Merkwürdigerweise wird nicht selten die Zweifältigkeit des Menschen als Mann und Frau als Bild für die göttliche Mehrfältigkeit angesehen. Ich habe selbst lange mit diesem Gedanken gespielt, bin aber davon ganz abgekommen. Gott hat im 2. Schöpfungsbericht in Gen 2 zwar die Frau aus dem Mann heraus geschaffen, ein „Aus einem mach zwei“ dem Anschein nach. Das aber wissen wir nicht wirklich — wir wissen nicht, was sich in dieser Geschichte verbirgt, denn in Gen 1 und Gen 5 wird ausdrücklich gesagt, Gott habe den Menschen als Mann und Frau geschaffen, ganz so, als sei das von Anfang an sein Ansinnen gewesen und eben nicht, einen Mann zu schaffen, der sich dann auch noch zur Frau ausfaltet. Wie weiter oben bereits vorgetragen kann man diesen Bericht auch so verstehen, dass Gott aus „Adam“, dem ersten Menschen überhaupt erst durch die Entnahme der Frau einen Mann im spezifischen Sinn schuf.

* [Zeilen]
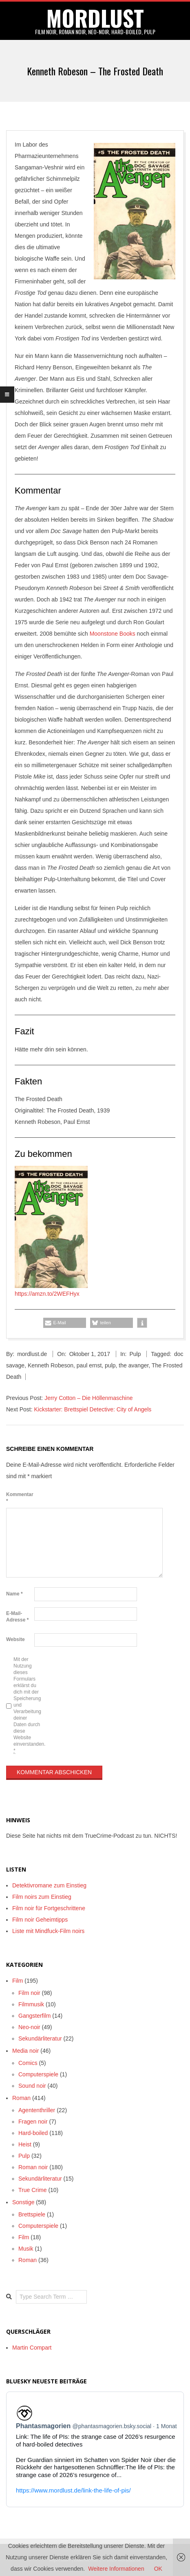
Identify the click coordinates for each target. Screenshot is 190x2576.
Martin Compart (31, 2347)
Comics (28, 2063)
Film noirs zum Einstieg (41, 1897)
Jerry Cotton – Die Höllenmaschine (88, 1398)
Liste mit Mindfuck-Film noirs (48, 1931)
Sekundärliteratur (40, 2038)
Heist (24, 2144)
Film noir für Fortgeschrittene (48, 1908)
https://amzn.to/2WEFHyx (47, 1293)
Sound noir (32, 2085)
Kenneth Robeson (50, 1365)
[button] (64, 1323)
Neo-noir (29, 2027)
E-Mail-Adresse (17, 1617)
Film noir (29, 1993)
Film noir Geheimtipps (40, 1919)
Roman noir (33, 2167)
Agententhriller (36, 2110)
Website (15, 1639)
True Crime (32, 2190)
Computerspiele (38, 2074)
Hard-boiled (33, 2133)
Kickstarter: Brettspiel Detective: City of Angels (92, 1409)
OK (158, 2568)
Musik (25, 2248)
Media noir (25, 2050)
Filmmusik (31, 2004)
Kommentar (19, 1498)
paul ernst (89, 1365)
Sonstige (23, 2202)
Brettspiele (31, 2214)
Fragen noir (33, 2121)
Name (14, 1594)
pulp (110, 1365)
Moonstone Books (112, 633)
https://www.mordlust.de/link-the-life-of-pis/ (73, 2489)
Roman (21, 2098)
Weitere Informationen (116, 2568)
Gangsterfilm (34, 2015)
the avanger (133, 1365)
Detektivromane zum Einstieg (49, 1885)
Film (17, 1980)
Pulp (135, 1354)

* [Aufgabe] Führen Sie den Textauszug über Mann und Frau in den Schöpfungsberichten im Anschluss an seinen letzten Satz fort.

* [Lösung]
Der Gedanke, aus dem Mann habe sich die Frau quasi-emanativ ausgefaltet, fand im Hellenismus und in gnostischen Sekten große Verbreitung. Auf deren Gedankengut beruht der postmoderne „Genderismus“. Vielen Christen ist nicht bewusst, in welche Gesellschaft sie sich begeben, wenn sie solche Gedanken in der Theologie arglos annehmen: Die Frau wäre dann tatsächlich nur ein unbedeutenderer und „böserer“ Ausfluss aus dem Mann und der eigentliche volle Mensch wäre demnach nur der Mann. Diese Frage hat Jahrhunderte lang in Europa die „Querelle-des-femmes“-Auseinandersetzung geprägt…
Und mithilfe der Trinitätslehre und der entweder merkwürdig verzerrten Marienverehrung,  oder einer totalen, im übrigen ganz unbiblischen, Marginalisierung Marias (bei den Protestanten) konnte man dieses falsche Menschenbild mit dem Gottesbild harmonisieren und sich einbilden, das gehe aus der Schrift so hervor. Noch ein paar frauenabweisende Pauluszitate darüber garniert, und man war sich seiner Lehre sicher.

Nun ist zwar nicht zu bestreiten, dass die heidnischen Strukturmerkmale immer wieder mal anzuklingen scheinen in der Schrift. Aber sie werden auch wieder aufgehoben und in andere Kontexte gesetzt, und dies regelmäßig.
Wir finden bezüglich Gottes und des Menschen folglich dem Anschein nach widersprüchliche Aussagen in der Schrift.
Man kann nun sagen: Die Schrift widerspricht sich.
Man kann aber auch sagen: Hier findet eine Auseinandersetzung und Neudeutung, Neujustierung statt, die sich auch dialektischer Methoden bedient oder zu bedienen scheint.
Ich möchte das aus Übersichtlichkeitsgründen hier nicht aufrollen, werde das aber irgendwann später einmal tun, wenn es sich gibt.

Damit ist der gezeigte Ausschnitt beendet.